Texting is emerging as a mature political tactic just as the stakes of close elections couldn’t be higher. Republicans have won increasingly close elections, but they disproportionately benefit from gerrymandered districts, barriers to voting, and low turnout among likely Democratic voters, usually younger and less-well-off citizens. Trump’s rise to the White House rested on just 107,000 votes in three states, or 0.01% of the electorate (although he lost the popular vote by 2.9 million votes).
To reverse that edge, a new generation of friend-to-friend texting apps (OutVote, VoterCircle) and services (Relay, Hustle) have been developed. (Opn Sesame provides similar services for conservative candidates.)
This weekend, don’t be surprised to see your mobile phone light up with political entreaties if you’re in the US. It could be from someone you know or a local volunteer eager to have a conversation.
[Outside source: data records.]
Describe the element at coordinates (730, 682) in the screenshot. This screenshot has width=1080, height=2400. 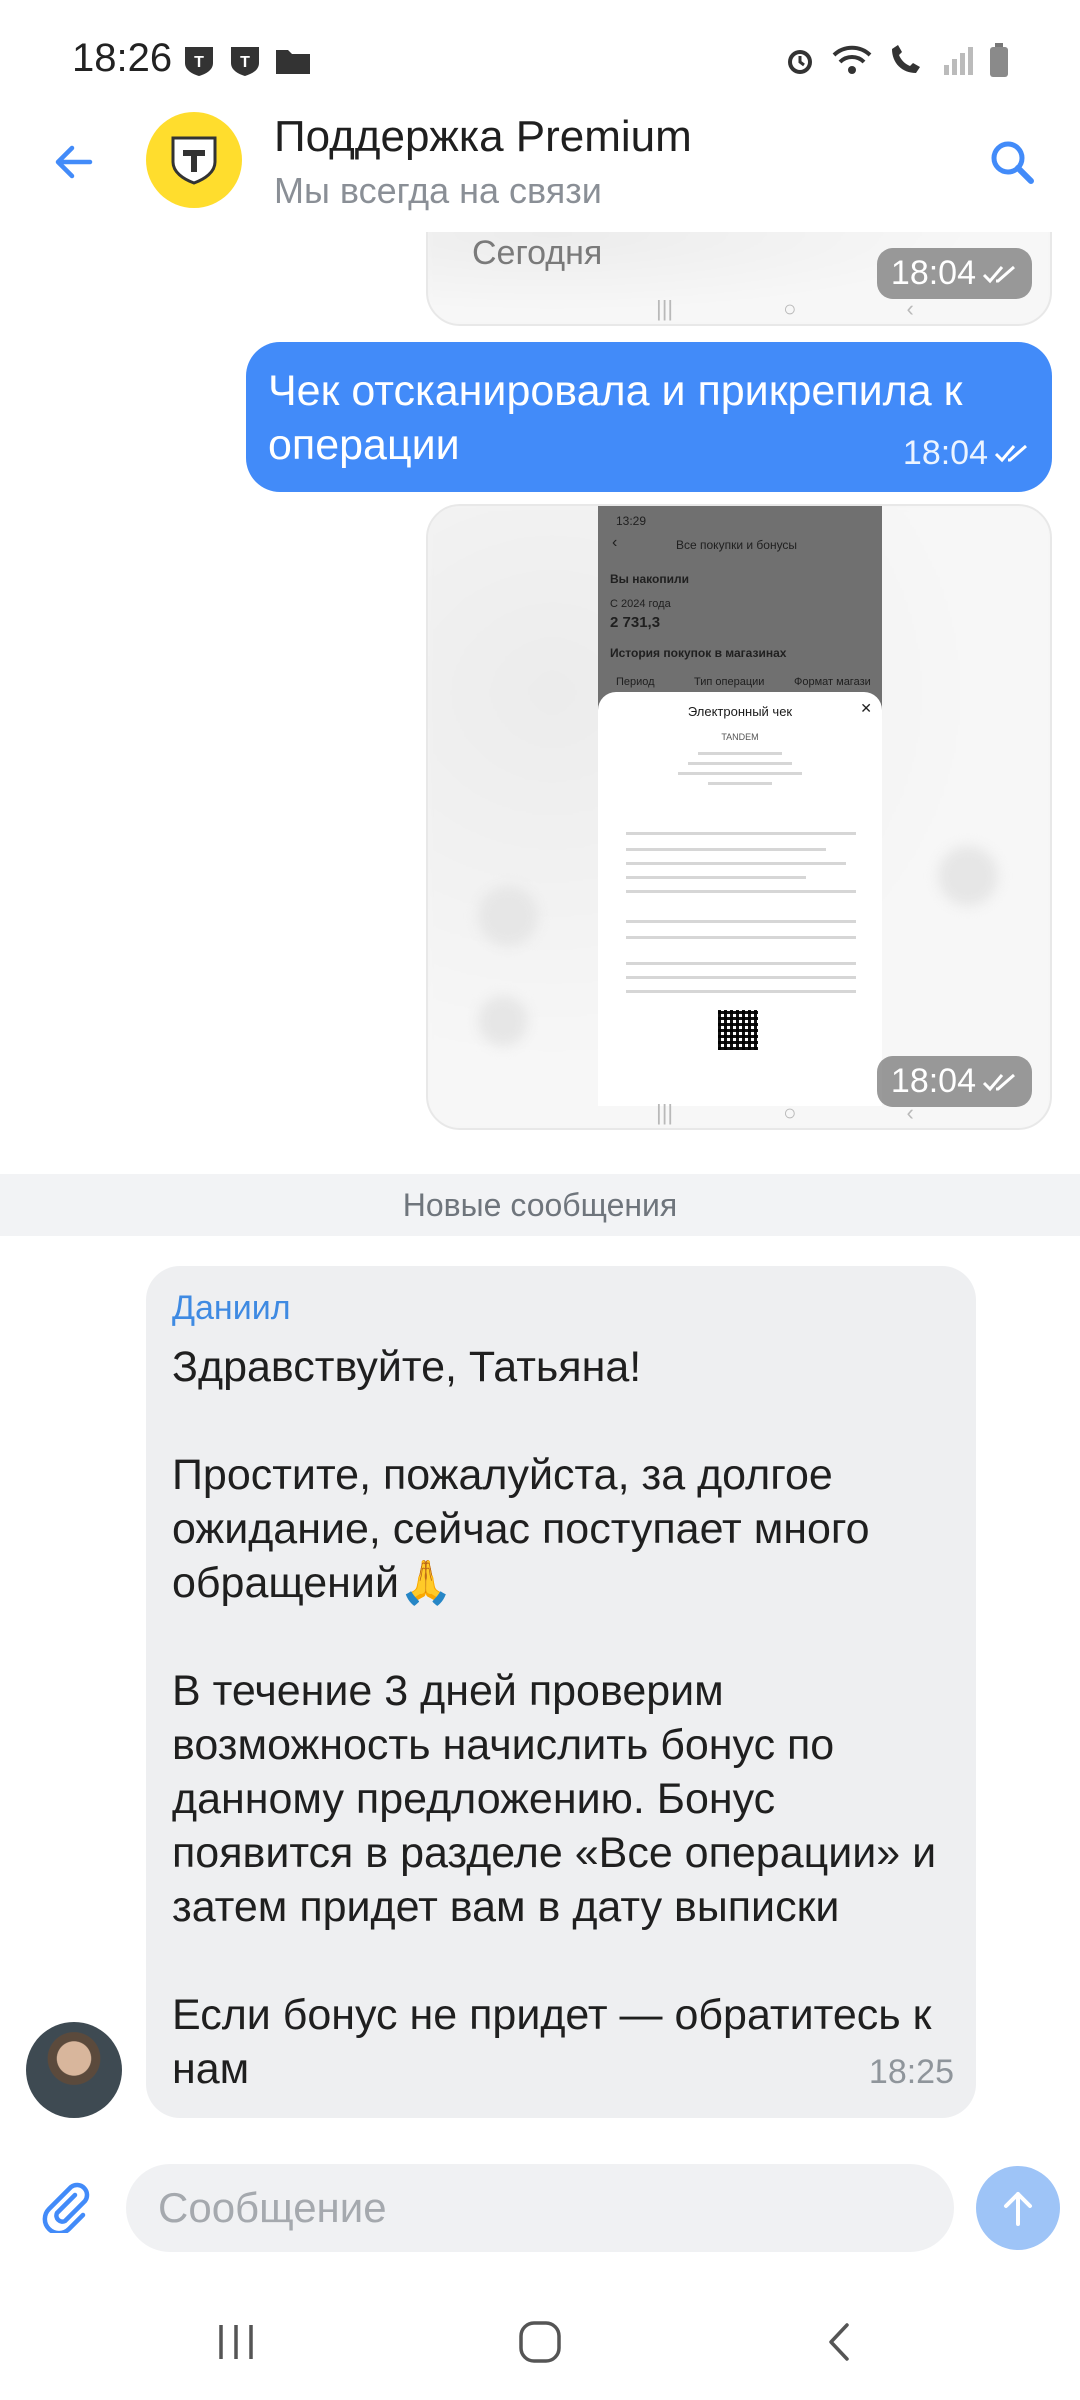
I see `screenshot-filter-type: Тип операции` at that location.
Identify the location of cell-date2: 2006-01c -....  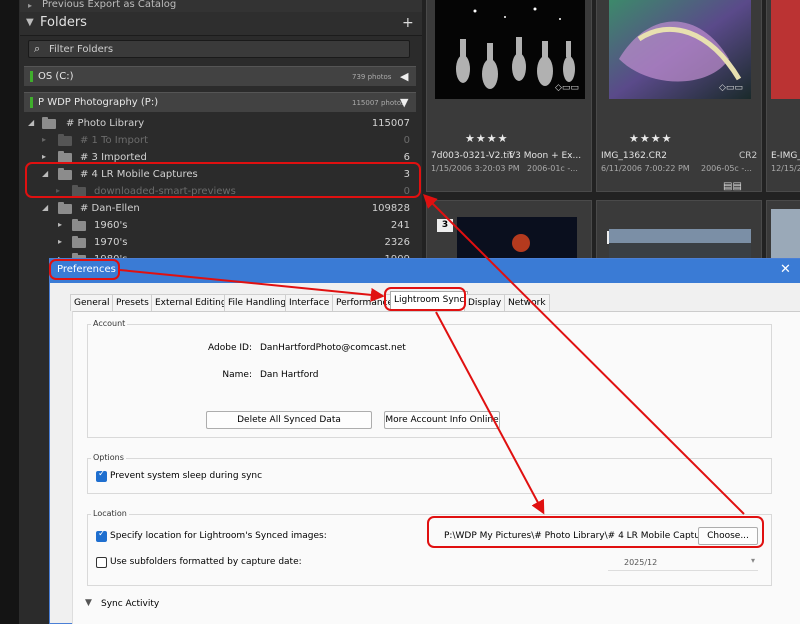
(552, 168).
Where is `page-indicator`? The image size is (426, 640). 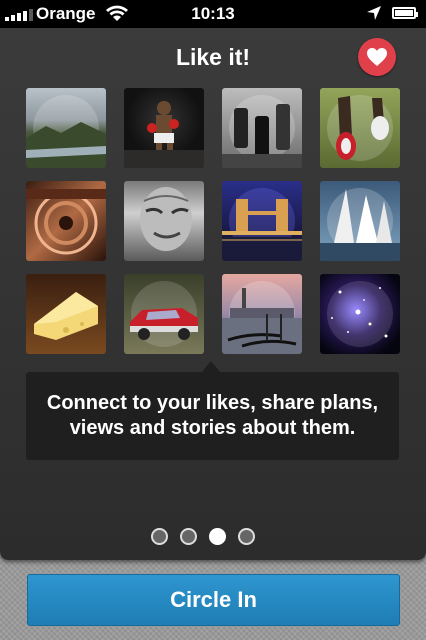 page-indicator is located at coordinates (203, 536).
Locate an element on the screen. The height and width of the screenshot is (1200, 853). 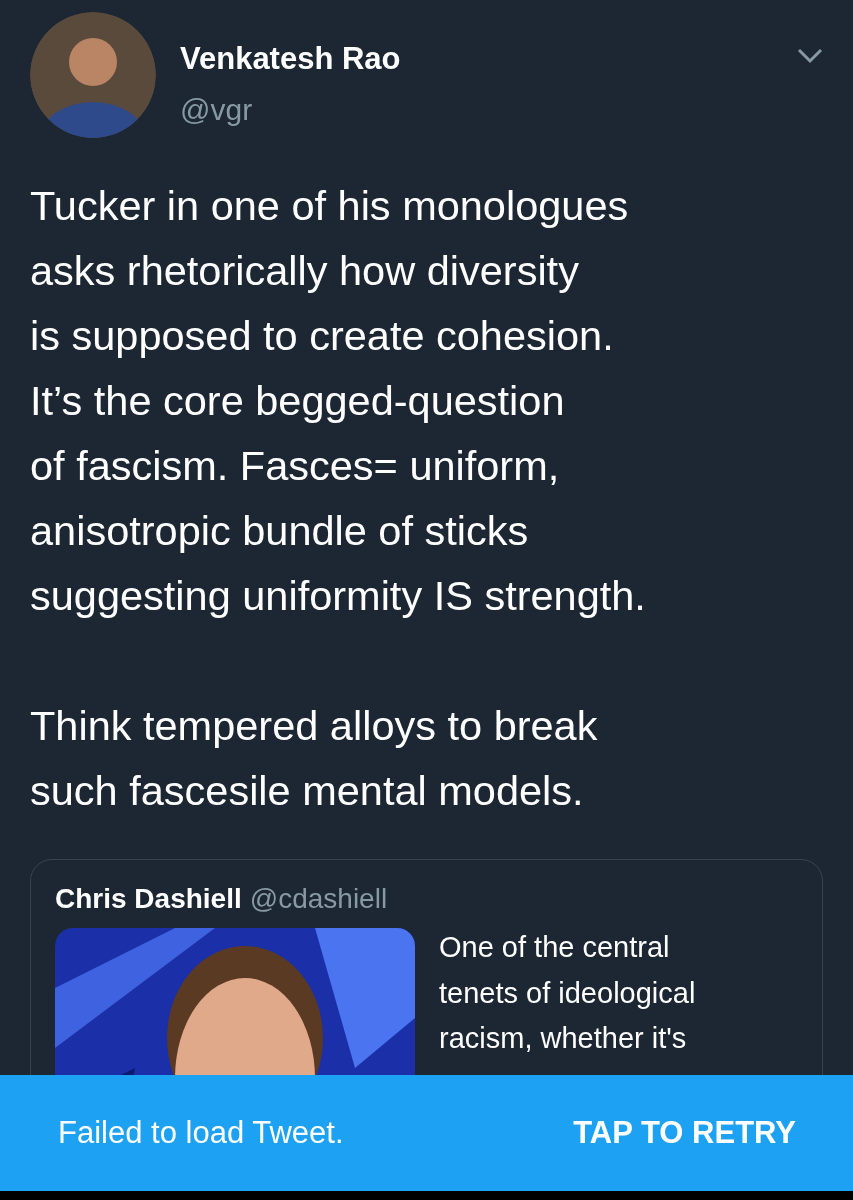
chevron-down-icon is located at coordinates (810, 56).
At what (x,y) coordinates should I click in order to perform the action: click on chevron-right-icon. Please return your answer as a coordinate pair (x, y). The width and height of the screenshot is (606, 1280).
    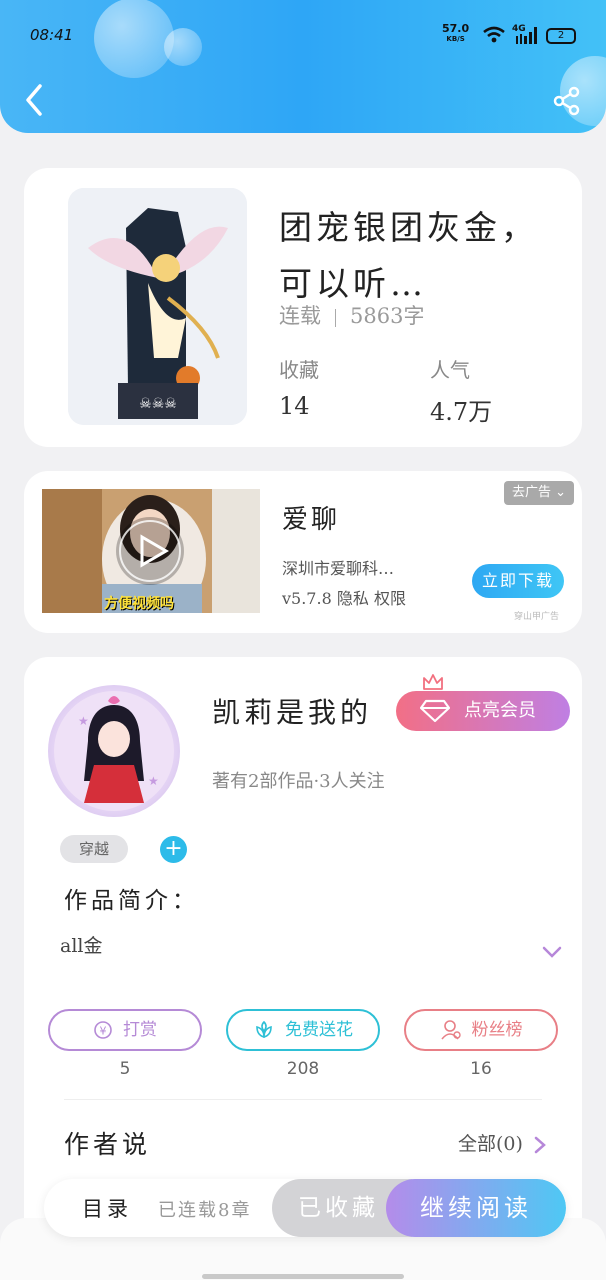
    Looking at the image, I should click on (540, 1145).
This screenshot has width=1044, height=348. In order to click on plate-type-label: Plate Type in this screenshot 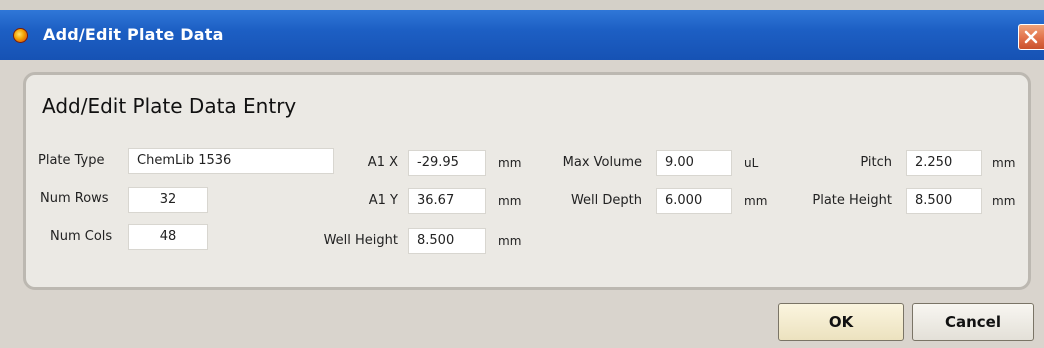, I will do `click(72, 160)`.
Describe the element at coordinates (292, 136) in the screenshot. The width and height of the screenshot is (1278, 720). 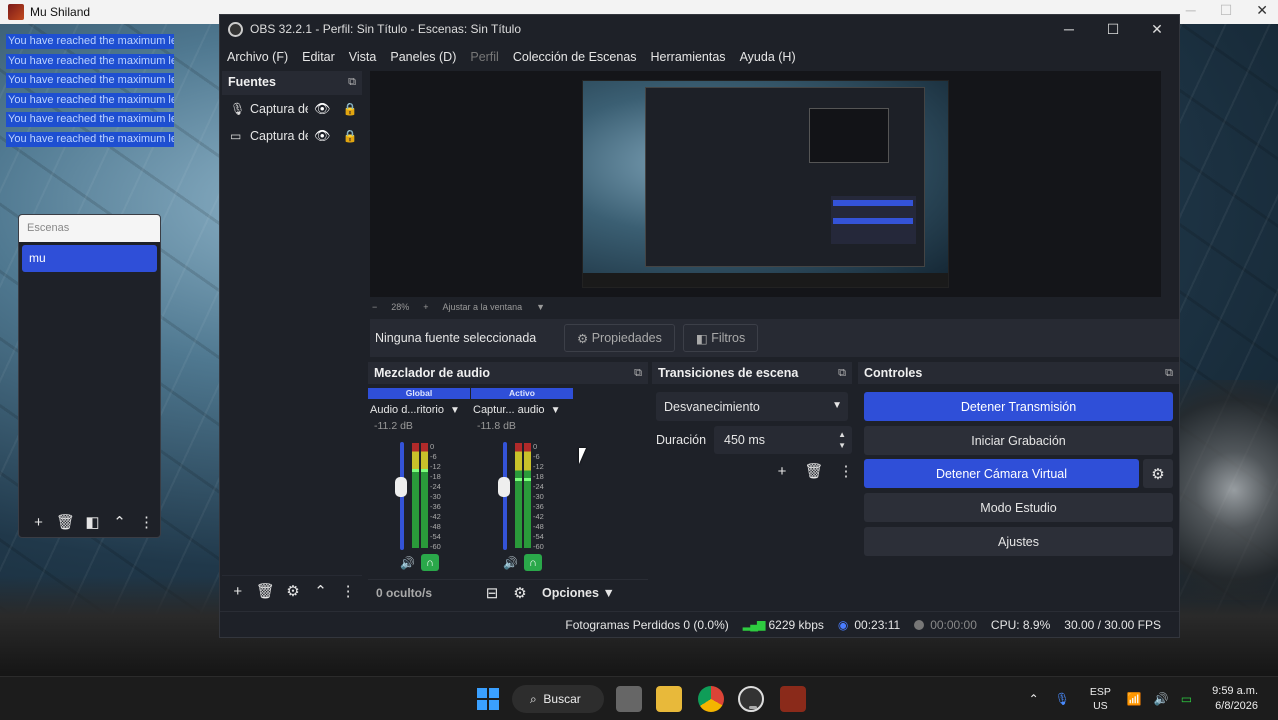
I see `source-item: ▭ Captura de juego 👁 🔒` at that location.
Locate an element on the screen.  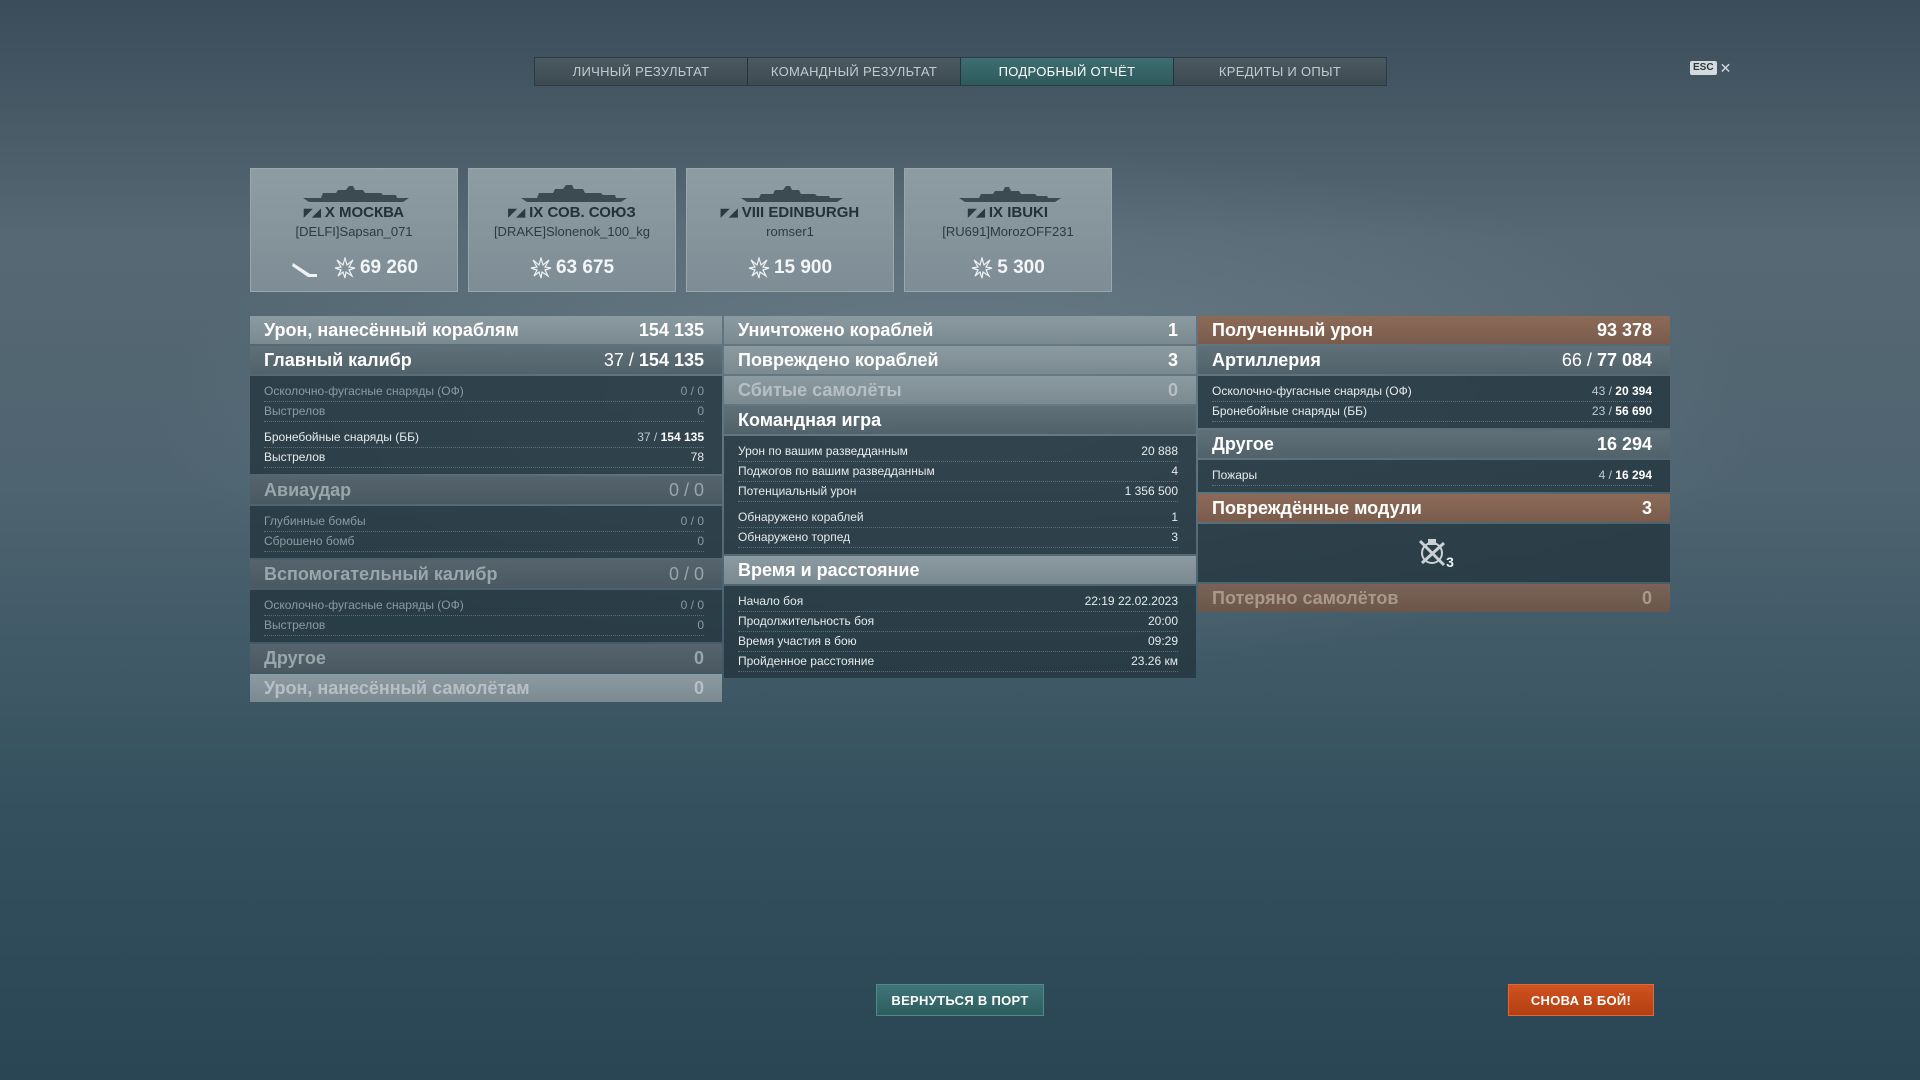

Kate Maeder, campaign manager for Eleni Kounalakis, who is running for lieutenant governor of California, says her volunteers use the Hustle platform to text between 500 t0 1,000 likely voters per hour. The service loads text messages for someone to manually send out to likely supporters of candidates.
Only about 10% respond, but Maeder says that’s built up a huge base of enthusiastic women to mobilize voters for Kounalakis. Maeder is so convinced it’s going to work, she dedicated her entire digital budget to it over online ads. Within a few weeks, she said, the campaign had reached more than 1 million women to get out the vote and raise funds.
The window may not last. “Campaigns are really starting to use it in this [election] cycle,” says Maeder. “Frankly, it might not be around forever. By 2020, or 2022 voters might be tired of it.”
Voters quickly grow weary of technological intrusions into their lives. Texting, even when done by people you know, may soon wear out its welcome. Although rules by the US Federal Communications Commission prevent campaigns from sending automated texts, tools that do everything but press the “send” button ensure today’s stream of personal texting will turn into a flood. In 2018 alone, candidates on Hustle’s platform have exchanged 17.5 million messages with voters.